すべては「新しいレンズのための、かつてないデザインを」という一言から始まりました。まず、タムロンの経営陣、開発者から海外現地法人まで、多くの人々にインタビューを行い、必要なことは単なる新製品のデザインではなく、タムロンの新しいカタチを描き出すことだという確信を得たのです。
私たちは先端技術と、技術と人の接点であるデザインを融合させるべく、「デザイン・エンジニア」として活動しています。カメラのレンズはまさに最新技術の象徴ともいえる存在ですが、今回はタムロンの技術力を支える人々の息吹がレンズを手にする方々にも伝わり、さらなる愛着を呼ぶような「ヒューマンタッチ」が重要だと考えました。

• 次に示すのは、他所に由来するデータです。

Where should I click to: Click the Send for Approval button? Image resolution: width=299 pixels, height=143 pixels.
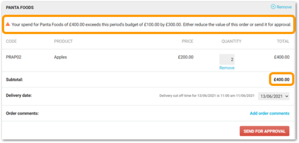click(265, 131)
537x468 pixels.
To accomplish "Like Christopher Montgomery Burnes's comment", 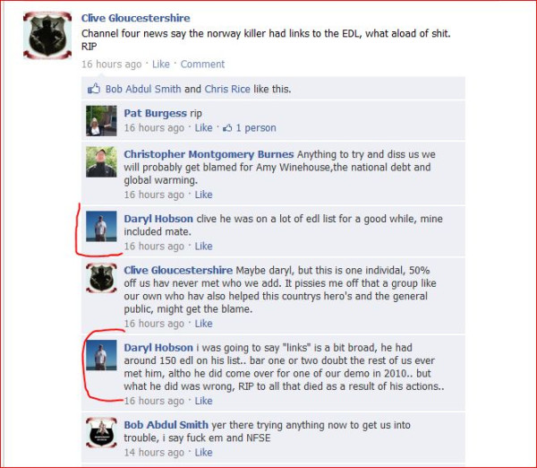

その上で注目したのが、かつてのタムロン製品のシンボルだったリングです。リングは古代文明においては指や腕、首など、骨と骨をつなぐ関節を守る魔除けであり、現代でも結婚などの大切な“関係の証”として用いられています。そこで、レンズとカメラをつなぐ関係の証となるリングを、マウント部にデザインすることにしたのです。当然、新しい構造を採用するわけですから、機構設計の緻密な調整作業が必要になるなど、外見だけに留まる話ではありません。しかし、これによって新ラインナップのどんなタイプのレンズにも、同じ位置に美しく輝くルミナスゴールドのリングが現れる。そしてそれが、新しいタムロンそのものを象徴する証になると考えたのです。
また、フォルムには有機的な曲線を用い、親しみやすさ、馴染みやすさを考慮しました。レンズボディには金属を採用し、高性能・高品質にふさわしいものに。スイッチ部分は大きくすることで、柔らかな感触を実現。記載された文字の書体も一からデザインし直し、より見やすいものへ。あらゆる人に使いやすく、ユーザーフレンドリーなデザインを追求しました。
タムロンとお客様の、新しい関係を作り出す試み。ヒューマンタッチから始まる、かつてなく豊かな体験が、このデザインに込められているのです。